Monday, January 17, 2011

Indictments Filed In Hariri Assassination Probe

The indictments have been filed, but their contents wont be made public for several leaks despite leaks hinting at the possibility that Hizbullah, Syria, and Iran were involved in the assassination of Lebanese Prime Minister Rafik Hariri in 2005. The draft indictment will now be reviewed by pre-trial judge Daniel Fransen.
The pretrial judge will decide whether the case presented by the prosecutor, Daniel Bellemare of Canada, is strong enough to go to trial. The court said that if he chooses to issue formal indictments, he will then make the names public. Officials close to the investigation said this process will likely take six to eight weeks.

"The Registrar of the Special Tribunal for Lebanon can confirm that the prosecutor of the tribunal has submitted an indictment," the court said.

The court also said the investigation into the murder of Mr. Hariri, and other linked cases, is continuing and that other suspects could be indicted.

"The indictment marks the beginning of the judicial phase of the tribunal's work," the court said. "The prosecutor and his team will continue to vigorously pursue his mandate with respect to both continued investigative activity and the prosecution of this case."

In Beirut, talks over the formation of a new government were postponed Monday as a regional emergency meeting was under way in Damascus to resolve Lebanon's crisis. Last week, Hezbollah, the Shiite political and militant group, and its political allies toppled the government headed by Prime Minister Saad Hariri, Rafik's son, due to its support for the international tribunal.

Lebanese President Michel Sleiman said talks with the parliament to nominate a new prime minister will take place next Monday and Tuesday.

The international court investigating Mr. Hariri's murder has exacerbated tensions inside Lebanon, as the tribunal is expected to indict between two and five Hezbollah members, according to officials briefed on the case.
Hizbullah has threatened violence if the indictments come down against its members. Hizbullah's top thug Nasrallah says that they would not acccept the results of the indictment and continue to claim that the US and Israel were behind the assassination and that the ongoing political crisis in Lebanon is the result of US and Israeli actions.

It goes without saying that Nasrallah and Hizbullah wont support current Prime Minister Saad Hariri's attempts to reconstitute the government after Hizbullah and its allies withdrew from the government.



Diplomats from around the world are pledging to back a stable government in Lebanon, including from the United States, Saudi Arabia, Egypt, Spain and Russia.
U.S. Ambassador Maura Connelly, who met Sunday with Zahle M.P. Nicholas Fattouch, reiterated her country’s support for the divisive U.N.-backed court probing the death of former Prime Minister Rafik Hariri.

Connelly was quoted as calling the tribunal “the Lebanese people’s best hope for putting its tragic and bloody history of political violence behind it.”

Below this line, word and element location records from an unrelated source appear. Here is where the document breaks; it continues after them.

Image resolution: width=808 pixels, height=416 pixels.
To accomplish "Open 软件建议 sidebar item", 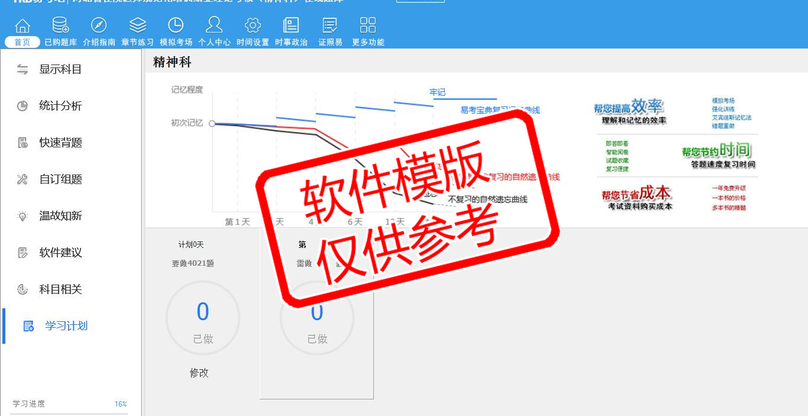I will 60,253.
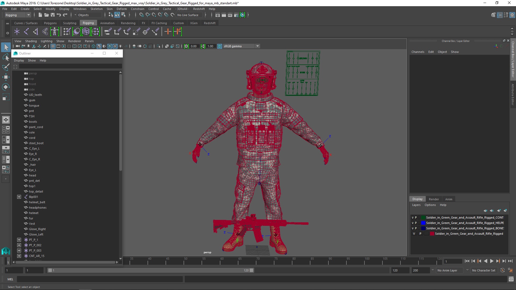
Task: Click the No Live Surface field
Action: [x=188, y=15]
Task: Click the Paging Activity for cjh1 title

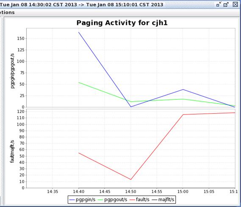Action: coord(122,23)
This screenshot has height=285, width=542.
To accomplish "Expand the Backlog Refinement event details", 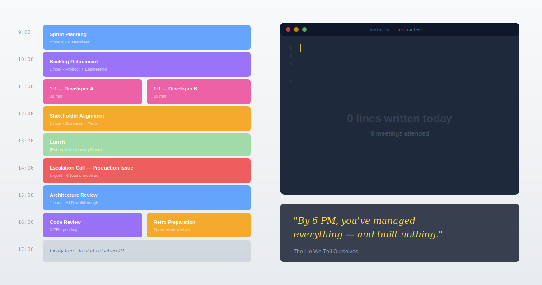I will click(146, 64).
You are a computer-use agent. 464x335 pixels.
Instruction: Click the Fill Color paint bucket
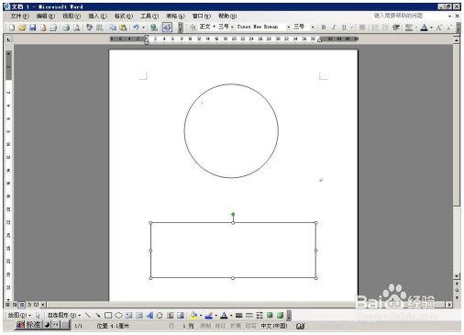(193, 315)
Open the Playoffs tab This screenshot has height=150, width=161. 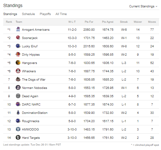[x=45, y=14]
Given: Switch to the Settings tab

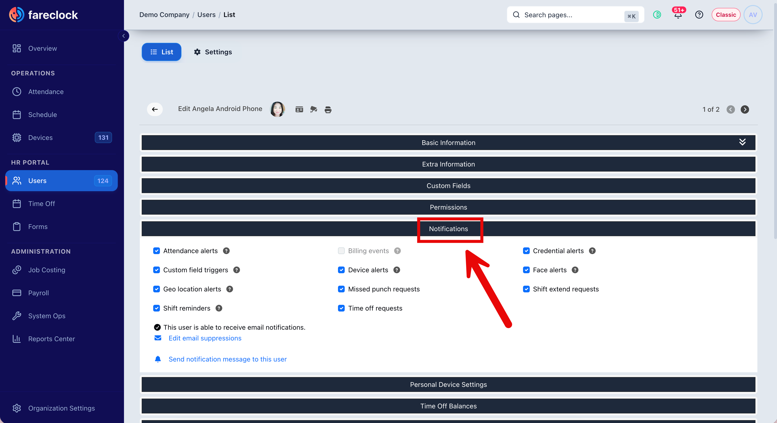Looking at the screenshot, I should coord(213,52).
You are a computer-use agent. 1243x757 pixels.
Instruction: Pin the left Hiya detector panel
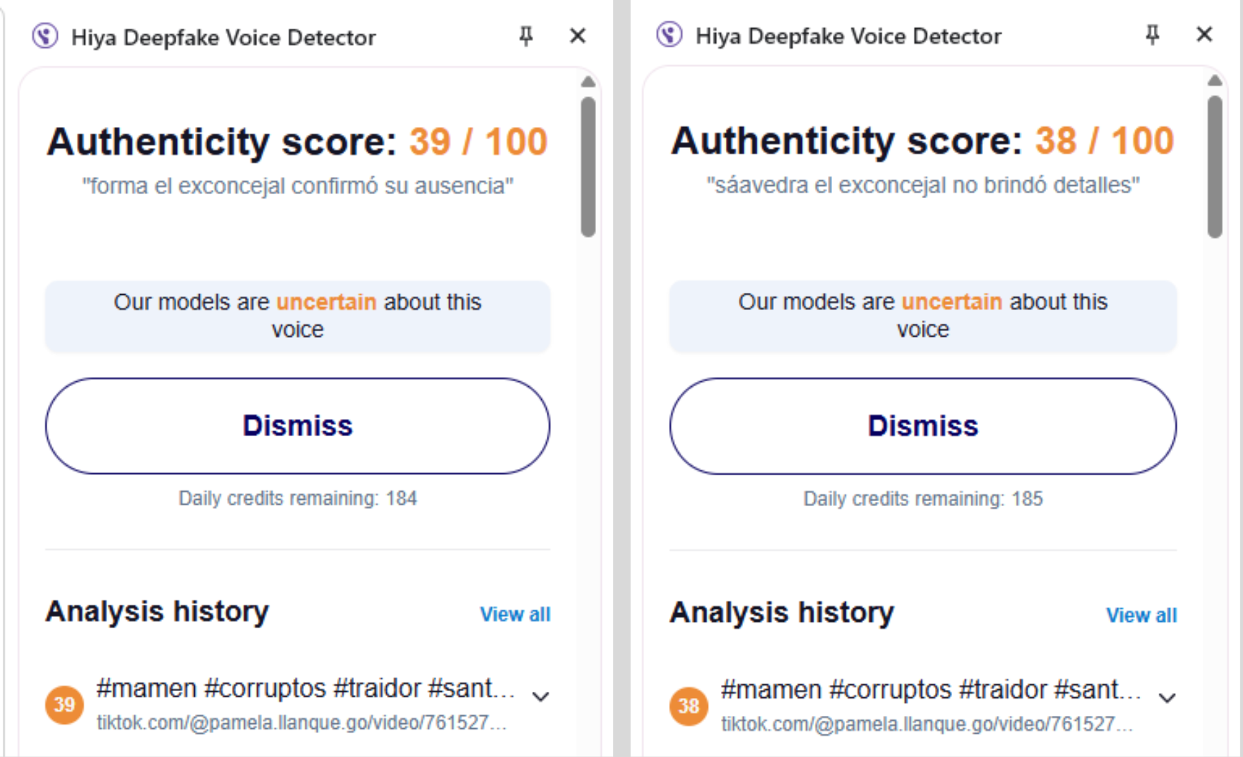[x=526, y=36]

The tribunal is expected to name Hizbullah members in an indictment to be issued Monday and antipathy surrounding the court – as well as the issue of “false witnesses” – last week prompted the resignation of 10 March 8 ministers and independent M.P. Adnan Sayyed Hussein, toppling Hariri’s national unity government.

Fattouch, who successfully headed March 14’s Zahle list for 2009’s parliamentary polls before splitting from the bloc, is considered a key target to vote with March 8 following imminent consultations to find a new prime minister.

“Until now, we are communicating to reach a final decision which strengthens the unity that Zahle and the Bekaa have always enjoyed,” Fattouch said after meeting Connelly. “The most important thing [discussed] during our meeting was the major challenge, which is not how to form a new government, but how to re-establish the Lebanese nation.

“How do we take steps to build political platforms to reach national unity in an environment of active constitutional institutions which can only save the Lebanese?” Fattouch said.

An unidentified European diplomat told A.F.P. Friday France had requested the formation of an emergency “contact group,” consisting of representatives from Syria, Saudi Arabia, France, the U.S., Qatar, Turkey “and possibly other countries with a stake in Lebanon,” in order to confront the country’s worst political crisis since May 2008.
Considering that the Saudis and Egyptians are backing the Hariri government, it is not a surprise that Iran, Syria, and Hizbullah are in opposition; one theory as to why the assassination was carried out was that Hizbullah and Iran were opposed to Rafik Hariri getting closer to the Saudis. In other words, this is another front in the longstanding Sunni-Shi'ite conflict that has manifested itself in recent years as Iran (and its proxies and allies) versus the Sunni majority Saudis (and Egyptians).